(Collected data)
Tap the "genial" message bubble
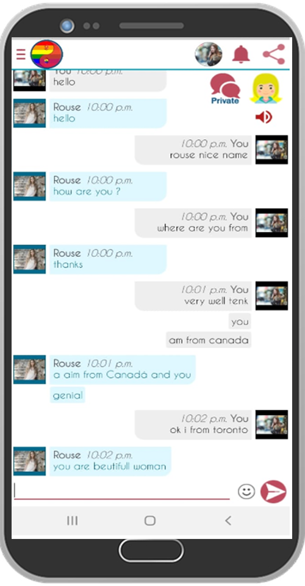Screen dimensions: 305x586 [68, 395]
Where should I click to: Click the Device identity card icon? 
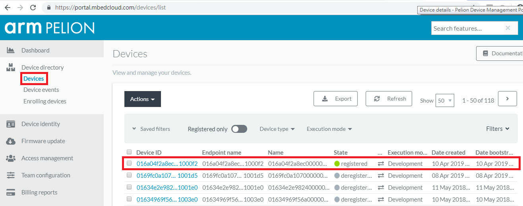point(11,124)
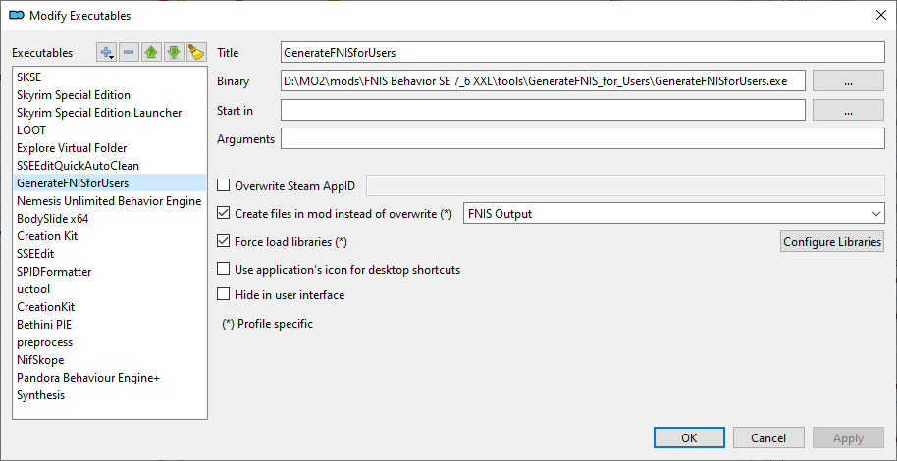This screenshot has height=461, width=897.
Task: Confirm changes with OK button
Action: tap(689, 438)
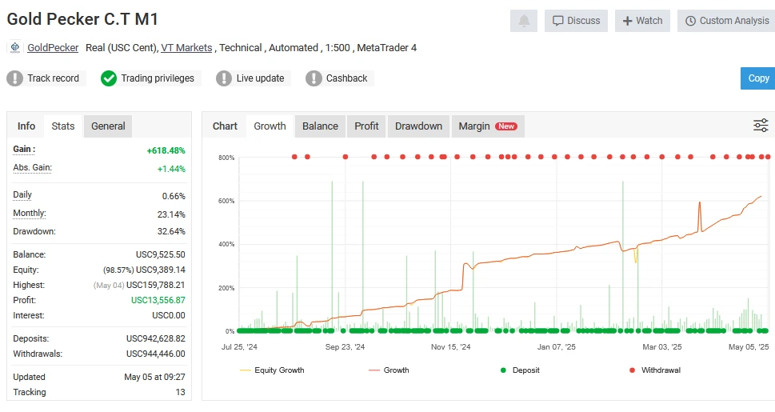Switch to the General tab

pos(108,126)
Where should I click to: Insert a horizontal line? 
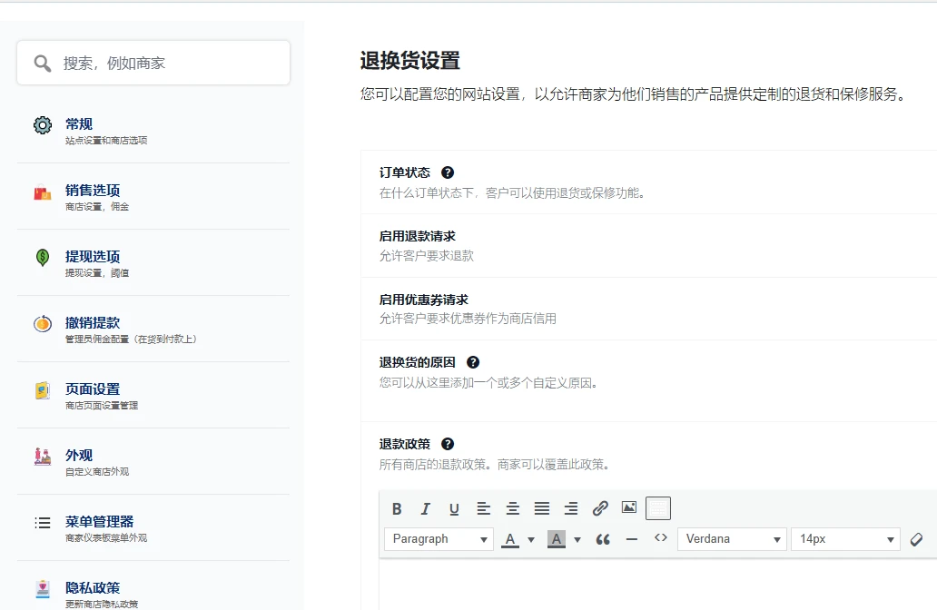pos(633,539)
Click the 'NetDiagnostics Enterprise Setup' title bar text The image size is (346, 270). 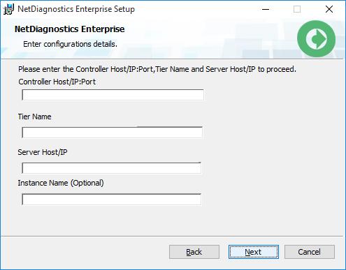(x=76, y=9)
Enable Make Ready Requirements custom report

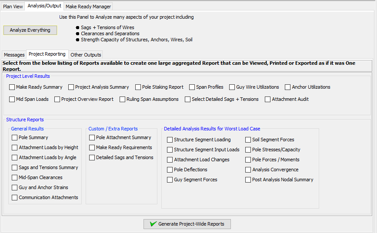92,148
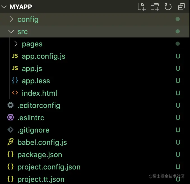The width and height of the screenshot is (190, 184).
Task: Open the app.js file
Action: (32, 69)
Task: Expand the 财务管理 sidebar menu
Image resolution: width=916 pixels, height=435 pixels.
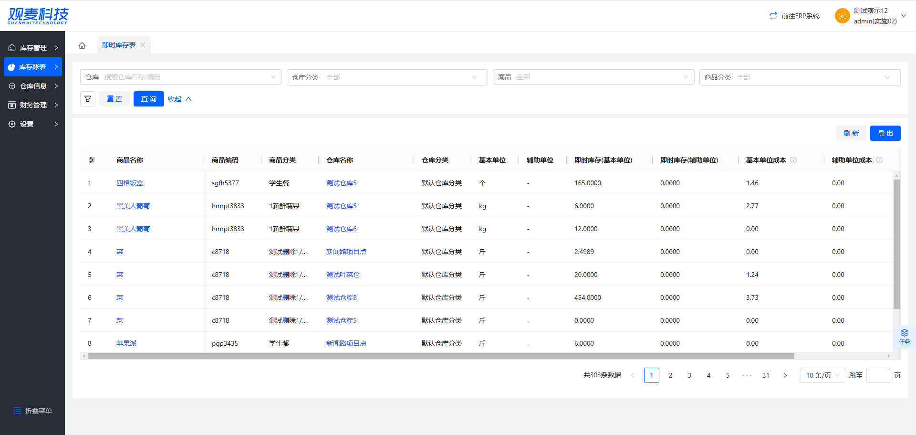Action: (32, 105)
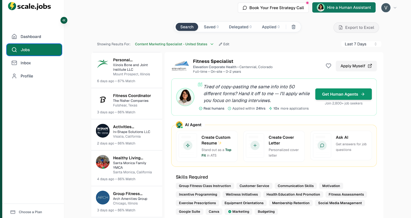Click the Create Custom Resume sparkle icon
Viewport: 411px width, 218px height.
coord(188,146)
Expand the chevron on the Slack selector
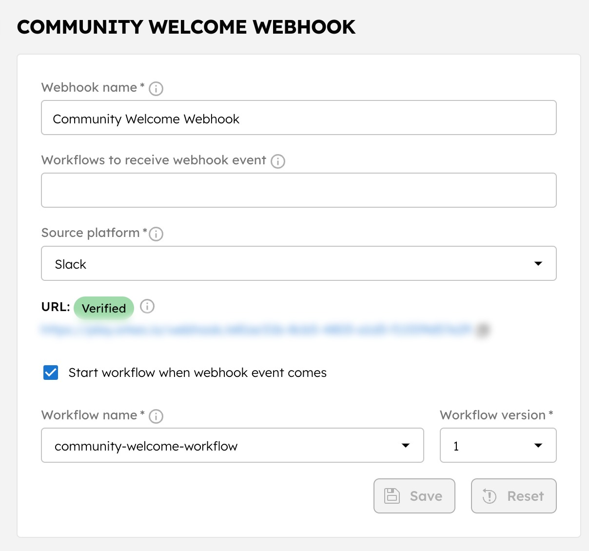The height and width of the screenshot is (551, 589). click(x=538, y=263)
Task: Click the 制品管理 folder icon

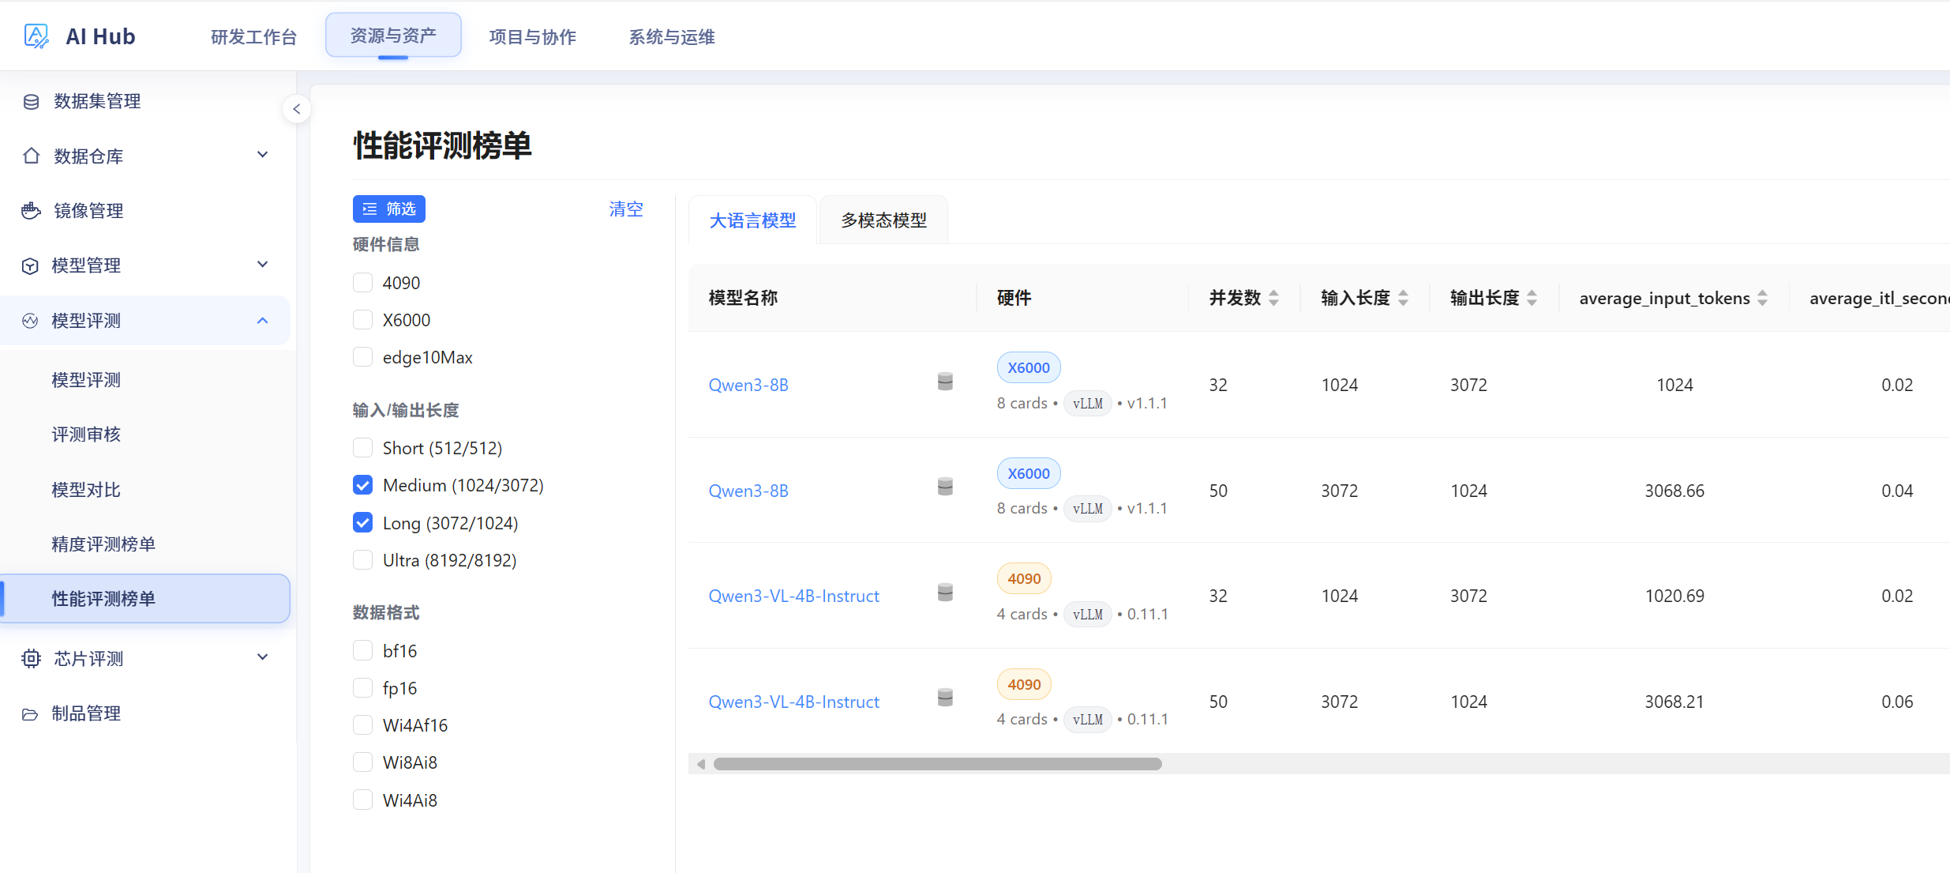Action: [x=30, y=714]
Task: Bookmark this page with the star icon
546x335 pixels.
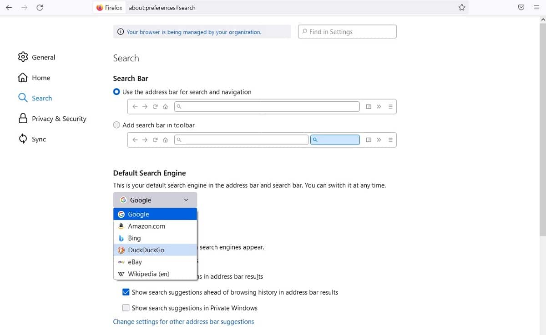Action: click(x=462, y=7)
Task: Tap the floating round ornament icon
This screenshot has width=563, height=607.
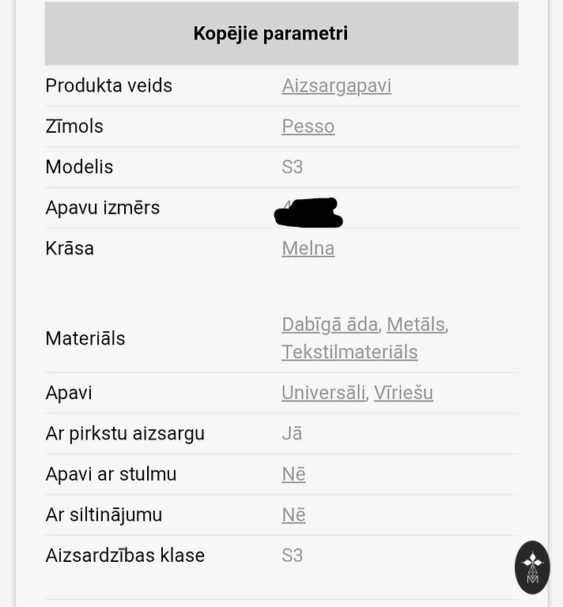Action: coord(532,567)
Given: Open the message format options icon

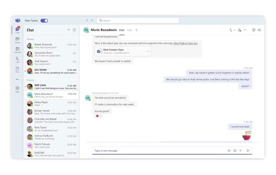Looking at the screenshot, I should point(229,150).
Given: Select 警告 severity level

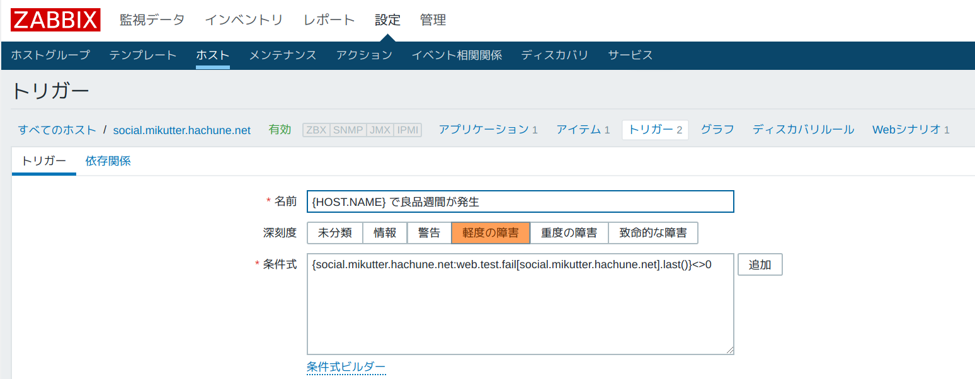Looking at the screenshot, I should (x=429, y=232).
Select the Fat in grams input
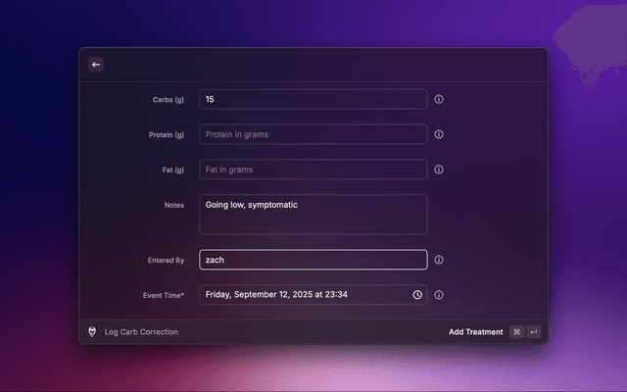Image resolution: width=627 pixels, height=392 pixels. pos(313,170)
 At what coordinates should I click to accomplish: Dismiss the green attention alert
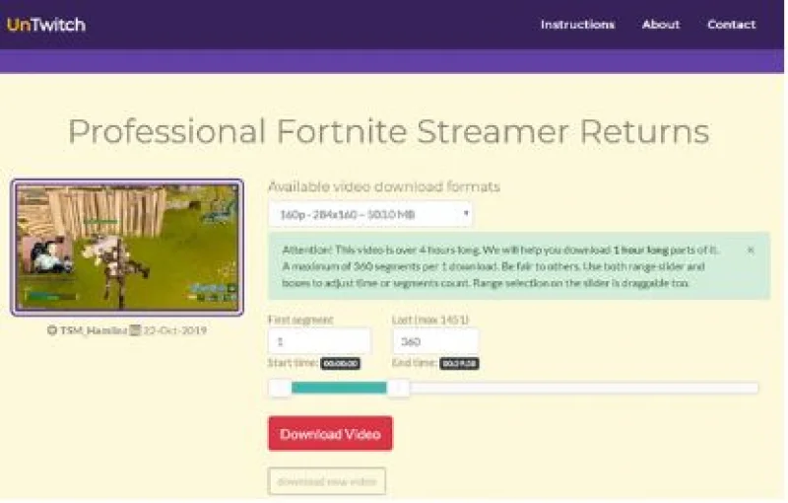751,251
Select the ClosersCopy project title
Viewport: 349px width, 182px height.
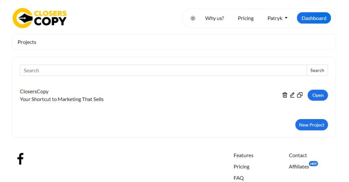(34, 92)

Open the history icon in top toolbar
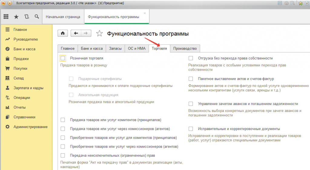[27, 17]
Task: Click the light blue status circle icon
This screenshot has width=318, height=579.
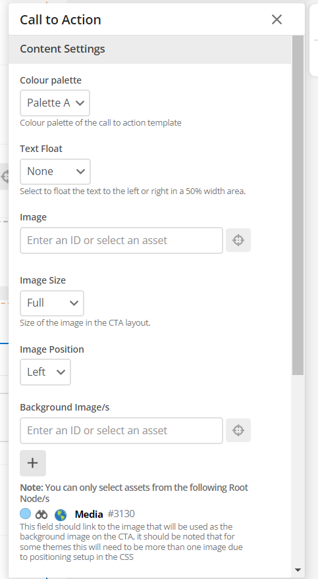Action: pos(26,514)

**WHAT TO PRODUCE**
Your reply should give again exactly the lines from the one with "Expand the chevron on the Slack selector" through the last line of the data, with both ends included and pictures left out.

**RESULT OF THIS EXERCISE**
Expand the chevron on the Slack selector
The height and width of the screenshot is (551, 589). click(x=538, y=263)
Task: Click the 制品管理 folder icon

Action: [x=30, y=714]
Task: Bookmark this page with the star icon
546x335 pixels.
Action: click(x=462, y=7)
Task: Tap the floating round ornament icon
This screenshot has width=563, height=607.
Action: coord(532,567)
Given: Open the message format options icon

Looking at the screenshot, I should point(229,150).
Given: Select 警告 severity level

Looking at the screenshot, I should (x=429, y=232).
Select the Fat in grams input
Image resolution: width=627 pixels, height=392 pixels. pos(313,170)
 At what coordinates should I click to accomplish: Dismiss the green attention alert
751,251
Select the ClosersCopy project title
Viewport: 349px width, 182px height.
(34, 92)

Open the history icon in top toolbar
[27, 17]
Task: Click the light blue status circle icon
This screenshot has width=318, height=579.
Action: pos(26,514)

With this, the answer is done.